Remember the “Portlandia” sketch where Fred Armisen and Carrie Brownstein ask the most patient server on earth about the provenance of Colin the chicken? (Was he raised locally, organically, happily?) Now there’s a comprehensive guide for diners who want to tick those boxes long before they get to the table.
“Truth, Love & Clean Cutlery,” published by New Zealand’s Blackwell & Ruth, is an ambitious project: Four simultaneous guides (covering Australia, United Kingdom, United States and the world), enlisting the assistance of 57 top food writers and restaurant critics from more than 45 countries. Said experts weighed in with their recommendations on places to dine that — along with passing the taste test — source ingredients locally and sustainably, consider the impacts of their business on the environment, treat workers fairly and ethically, and engage in civic activities in their communities.
The American edition features an introduction by — who else? — the grand dame of the sustainable food movement, Alice Waters. New York-based associate editor Gabriella Gershenson gathered 14 prominent food writers covering all 50 states for the project. Armed with a mission statement and a self-reporting survey, each contributor was tasked to find restaurants and food experiences that embody the guide’s ethos of serving good food with care. The survey informed the review process for auditing each restaurant’s practices and its suitability for inclusion in the guide. Every entry includes a nod to signature dishes, and many include third-party capsule reviews.

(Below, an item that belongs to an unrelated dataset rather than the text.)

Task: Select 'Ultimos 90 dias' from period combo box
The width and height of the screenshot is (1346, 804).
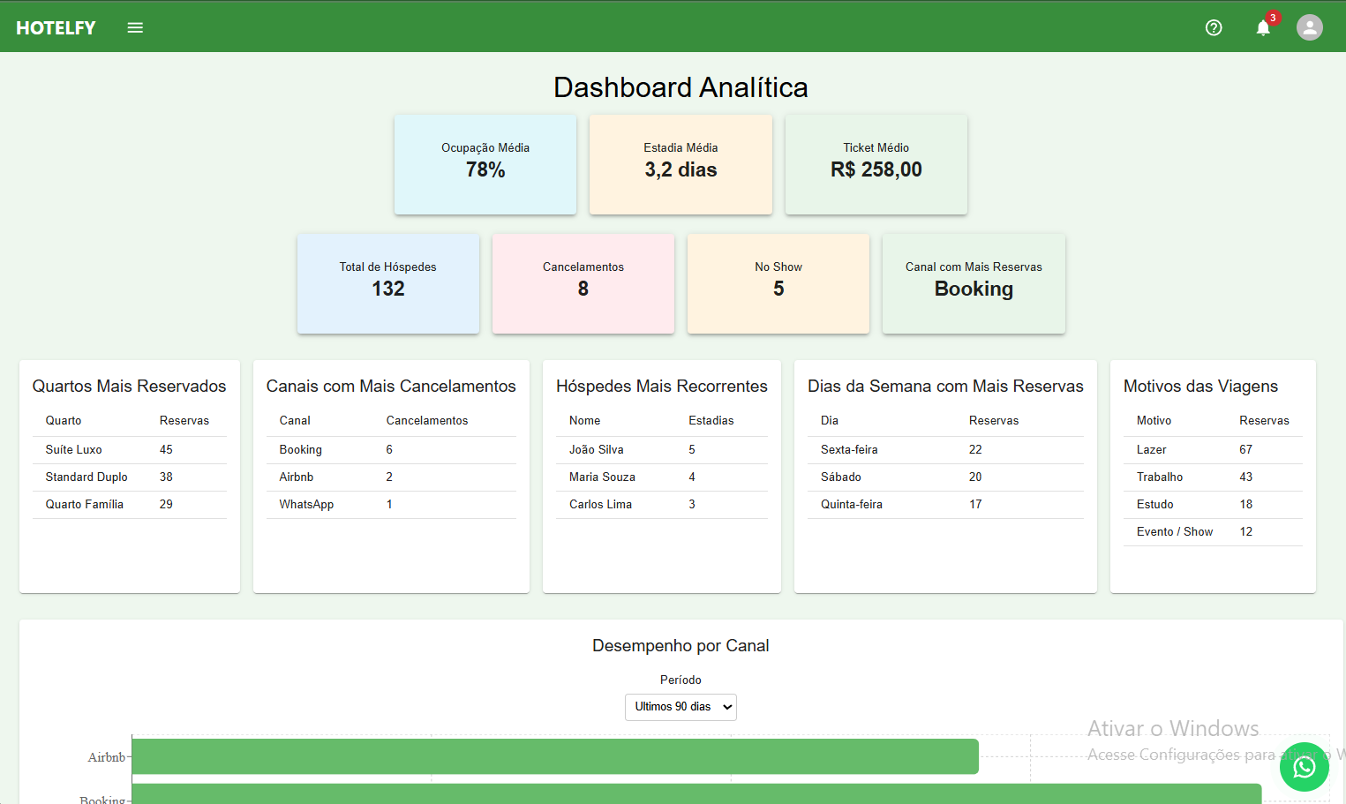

Sustainable restaurant stalwarts — think Waters’ Chez Panisse in Berkeley, Calif., and Dan Barber’s Blue Hill at Stone Barns in New York state — are in the mix, along with less-well-known restaurants outside major markets. We see you, Little Star Diner in Montana, with your closed-loop system of restaurant compost going back to your farm. We see you, Pirogue Grille in Bismarck, N.D., with your housemade venison sausage and homegrown chokecherries. And we see you, Garage Bar in Louisville, highlighting local nonprofit groups on the menu to spread awareness and raise money while diners chow down on blistered wood-fired pizzas.